Texte extrait.
2020-10: À propos des véhicules hybrides

"A propos des hybrides"

Exposé de Michel Jullien le 2 octobre 2020 au Pavillon des Projets de Boulogne-Billancourt

Les véhicules hybrides font beaucoup parler d’eux actuellement. La “mobilité propre“ s’est emparée de ce concept, comme porte-drapeau des technologies devant permettre de franchir un cap dans la recherche de la diminution des “nuisances“ des automobiles en matière "d’écologie".
Cet exposé a été fait au Pavillon des Projets de Boulogne-Billancourt, dans le cadre des conférences organisées par la SPL (Société Public Local) - Val de Seine. Son objectif, à propos des véhicules hybrides, est de montrer à un large public que cette démarche d’optimisation de l’automobile en fonction de son environnement, n’est pas nouvelle, et qu'elle est même une constante de son histoire.

Préambule

Les véhicules hybrides font beaucoup parler d’eux actuellement. La “mobilité propre“ s’est emparée de ce concept, comme porte-drapeau des technologies devant permettre de franchir un cap dans la recherche de la diminution des “nuisances“ des automobiles en matière “d’écologie“.

Données brutes.

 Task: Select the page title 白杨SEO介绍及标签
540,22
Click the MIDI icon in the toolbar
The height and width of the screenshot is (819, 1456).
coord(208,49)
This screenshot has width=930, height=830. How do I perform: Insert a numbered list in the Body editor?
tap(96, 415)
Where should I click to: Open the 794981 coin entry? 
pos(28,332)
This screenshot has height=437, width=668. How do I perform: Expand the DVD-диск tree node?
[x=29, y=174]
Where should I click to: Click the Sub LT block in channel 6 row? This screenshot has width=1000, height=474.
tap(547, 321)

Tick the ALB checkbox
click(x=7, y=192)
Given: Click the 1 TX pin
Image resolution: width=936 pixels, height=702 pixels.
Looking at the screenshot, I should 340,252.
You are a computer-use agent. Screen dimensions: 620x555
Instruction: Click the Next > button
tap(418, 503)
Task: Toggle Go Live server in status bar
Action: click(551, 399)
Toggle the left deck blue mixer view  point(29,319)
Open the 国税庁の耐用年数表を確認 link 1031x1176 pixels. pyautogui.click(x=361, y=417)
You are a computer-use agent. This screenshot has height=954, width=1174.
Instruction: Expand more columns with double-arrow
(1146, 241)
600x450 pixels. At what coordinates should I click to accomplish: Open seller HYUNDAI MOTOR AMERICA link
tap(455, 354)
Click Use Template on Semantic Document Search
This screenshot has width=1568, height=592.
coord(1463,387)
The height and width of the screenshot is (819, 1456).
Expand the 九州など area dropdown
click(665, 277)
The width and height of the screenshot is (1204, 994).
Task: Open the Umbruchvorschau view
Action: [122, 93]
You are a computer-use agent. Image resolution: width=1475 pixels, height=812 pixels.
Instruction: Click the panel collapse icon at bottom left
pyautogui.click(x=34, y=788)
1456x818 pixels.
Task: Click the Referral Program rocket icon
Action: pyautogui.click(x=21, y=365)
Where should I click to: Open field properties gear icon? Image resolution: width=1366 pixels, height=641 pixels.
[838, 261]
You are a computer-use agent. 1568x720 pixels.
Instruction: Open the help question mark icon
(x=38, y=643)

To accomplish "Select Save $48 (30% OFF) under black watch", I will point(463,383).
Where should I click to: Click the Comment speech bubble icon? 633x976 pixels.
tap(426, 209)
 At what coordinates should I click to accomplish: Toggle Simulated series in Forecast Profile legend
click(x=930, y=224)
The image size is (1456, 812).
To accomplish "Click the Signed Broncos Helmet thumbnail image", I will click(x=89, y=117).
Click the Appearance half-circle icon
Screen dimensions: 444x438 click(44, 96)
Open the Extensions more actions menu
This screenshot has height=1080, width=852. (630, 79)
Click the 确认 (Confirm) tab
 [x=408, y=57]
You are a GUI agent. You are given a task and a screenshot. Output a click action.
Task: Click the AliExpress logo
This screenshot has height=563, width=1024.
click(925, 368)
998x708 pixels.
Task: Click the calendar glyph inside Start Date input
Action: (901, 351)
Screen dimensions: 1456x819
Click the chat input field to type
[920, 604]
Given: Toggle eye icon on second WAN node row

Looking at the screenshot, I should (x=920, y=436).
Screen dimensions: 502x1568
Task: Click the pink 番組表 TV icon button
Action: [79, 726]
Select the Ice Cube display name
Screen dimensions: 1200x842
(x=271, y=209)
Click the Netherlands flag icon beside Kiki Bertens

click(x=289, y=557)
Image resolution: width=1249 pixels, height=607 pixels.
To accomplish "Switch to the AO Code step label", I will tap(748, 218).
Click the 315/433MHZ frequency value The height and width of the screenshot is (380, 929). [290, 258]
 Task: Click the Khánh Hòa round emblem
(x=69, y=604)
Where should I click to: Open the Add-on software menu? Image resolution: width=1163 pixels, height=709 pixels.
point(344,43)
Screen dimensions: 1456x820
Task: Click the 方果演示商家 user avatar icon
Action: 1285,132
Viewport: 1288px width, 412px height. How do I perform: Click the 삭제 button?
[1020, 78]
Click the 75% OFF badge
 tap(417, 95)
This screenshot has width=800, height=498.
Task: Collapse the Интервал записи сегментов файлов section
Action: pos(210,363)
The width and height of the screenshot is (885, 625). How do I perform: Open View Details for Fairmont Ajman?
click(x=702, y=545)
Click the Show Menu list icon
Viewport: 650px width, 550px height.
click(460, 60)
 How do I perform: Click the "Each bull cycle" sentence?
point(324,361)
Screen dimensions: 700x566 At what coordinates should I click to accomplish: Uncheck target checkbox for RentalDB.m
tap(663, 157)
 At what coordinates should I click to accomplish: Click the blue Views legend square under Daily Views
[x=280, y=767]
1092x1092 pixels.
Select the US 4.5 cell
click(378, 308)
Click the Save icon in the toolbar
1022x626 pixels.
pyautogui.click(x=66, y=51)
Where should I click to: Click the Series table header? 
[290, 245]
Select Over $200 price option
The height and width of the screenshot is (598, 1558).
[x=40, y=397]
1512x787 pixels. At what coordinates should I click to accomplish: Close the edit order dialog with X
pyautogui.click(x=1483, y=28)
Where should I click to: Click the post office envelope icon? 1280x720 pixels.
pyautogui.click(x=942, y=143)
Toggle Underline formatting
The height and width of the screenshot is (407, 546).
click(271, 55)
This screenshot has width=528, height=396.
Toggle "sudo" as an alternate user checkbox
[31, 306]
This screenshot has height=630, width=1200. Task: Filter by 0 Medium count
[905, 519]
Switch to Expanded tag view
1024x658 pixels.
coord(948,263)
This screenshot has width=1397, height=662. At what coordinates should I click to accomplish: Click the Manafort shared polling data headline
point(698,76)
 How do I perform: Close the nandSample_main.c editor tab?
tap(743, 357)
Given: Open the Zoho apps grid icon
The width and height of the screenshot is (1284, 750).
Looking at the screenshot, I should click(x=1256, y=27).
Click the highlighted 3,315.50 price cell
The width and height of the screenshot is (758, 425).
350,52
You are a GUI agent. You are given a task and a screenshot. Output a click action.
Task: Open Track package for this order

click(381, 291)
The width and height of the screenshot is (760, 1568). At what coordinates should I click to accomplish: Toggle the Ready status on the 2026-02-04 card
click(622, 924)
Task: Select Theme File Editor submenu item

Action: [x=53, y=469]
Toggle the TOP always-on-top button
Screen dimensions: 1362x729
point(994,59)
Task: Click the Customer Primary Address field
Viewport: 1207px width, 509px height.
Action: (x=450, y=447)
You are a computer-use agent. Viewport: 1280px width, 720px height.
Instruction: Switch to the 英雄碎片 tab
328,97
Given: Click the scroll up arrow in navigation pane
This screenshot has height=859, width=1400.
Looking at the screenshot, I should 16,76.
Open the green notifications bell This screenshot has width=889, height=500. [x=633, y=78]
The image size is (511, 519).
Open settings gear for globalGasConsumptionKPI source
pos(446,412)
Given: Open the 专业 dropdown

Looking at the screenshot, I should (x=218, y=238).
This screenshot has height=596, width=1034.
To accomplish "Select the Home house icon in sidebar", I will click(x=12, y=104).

Exercices à traiter.
(1) D'après le texte sur les véhicules hybrides, à quelle date et dans quel lieu l'exposé a-t-il été présenté ?
(2) Transcrivez fidèlement le texte sur les véhicules hybrides, en commençant par « Exposé de Michel » et en poursuivant jusqu'à « de son histoire. ».
(3) Reprenez le texte sur les véhicules hybrides à la suite de sa dernière phrase.

Réponses par exercice.
(1) Le 2 octobre 2020, au Pavillon des Projets de Boulogne-Billancourt.

(2)
Exposé de Michel Jullien le 2 octobre 2020 au Pavillon des Projets de Boulogne-Billancourt

Les véhicules hybrides font beaucoup parler d’eux actuellement. La “mobilité propre“ s’est emparée de ce concept, comme porte-drapeau des technologies devant permettre de franchir un cap dans la recherche de la diminution des “nuisances“ des automobiles en matière "d’écologie".
Cet exposé a été fait au Pavillon des Projets de Boulogne-Billancourt, dans le cadre des conférences organisées par la SPL (Société Public Local) - Val de Seine. Son objectif, à propos des véhicules hybrides, est de montrer à un large public que cette démarche d’optimisation de l’automobile en fonction de son environnement, n’est pas nouvelle, et qu'elle est même une constante de son histoire.

(3)
Cette démarche d’optimisation, de meilleure adéquation de l’automobile en fonction de son environnement, n’est pas nouvelle, loin s’en faut ; c’est même une constante de son histoire, de son évolution.

Alors, historiquement, qu’en est-il de cette démarche, de cette recherche du Graal ?

Au début de l’histoire de l’automobile la compétition entre les différents types de moteur a fait rage. Dans l’ordre d’apparition, le moteur thermique arrive d’ailleurs bon dernier ; mais comme dit le dicton « les derniers seront les premiers et réciproquement ». Le moteur à vapeur sera la vedette incontestable du début de cette extraordinaire épopée que sont les transports terrestres automobiles.

L'Obéissante, premier véhicule routier à vapeur, est construit en 1873 par Amédée Bollée. Le 9 octobre 1875, A. Bollée fit 230 km avec son imposant engin pour rallier Le Mans à Paris, en 18 heures. Il doit s'arrêter à chaque changement de département et la circulation automobile n'étant pas prévue par le code de la route, il écope de 75 contraventions.

Au début du 20eme siècle, les moteurs thermiques s’imposeront rapidement sur les autres types de moteurs (vapeur et électrique) par leur avantage déterminant sur la puissance possible par rapport à sa masse et par l’utilisation du pétrole, à forte énergie massique (ou volumique), liquide et facile à transporter.

Pendant des décennies le moteur thermique va régner en maitre, mais en progressant dans des proportions impressionnantes sur ses performances, dont la consommation et la pollution.

C’est quoi une automobile hybride ?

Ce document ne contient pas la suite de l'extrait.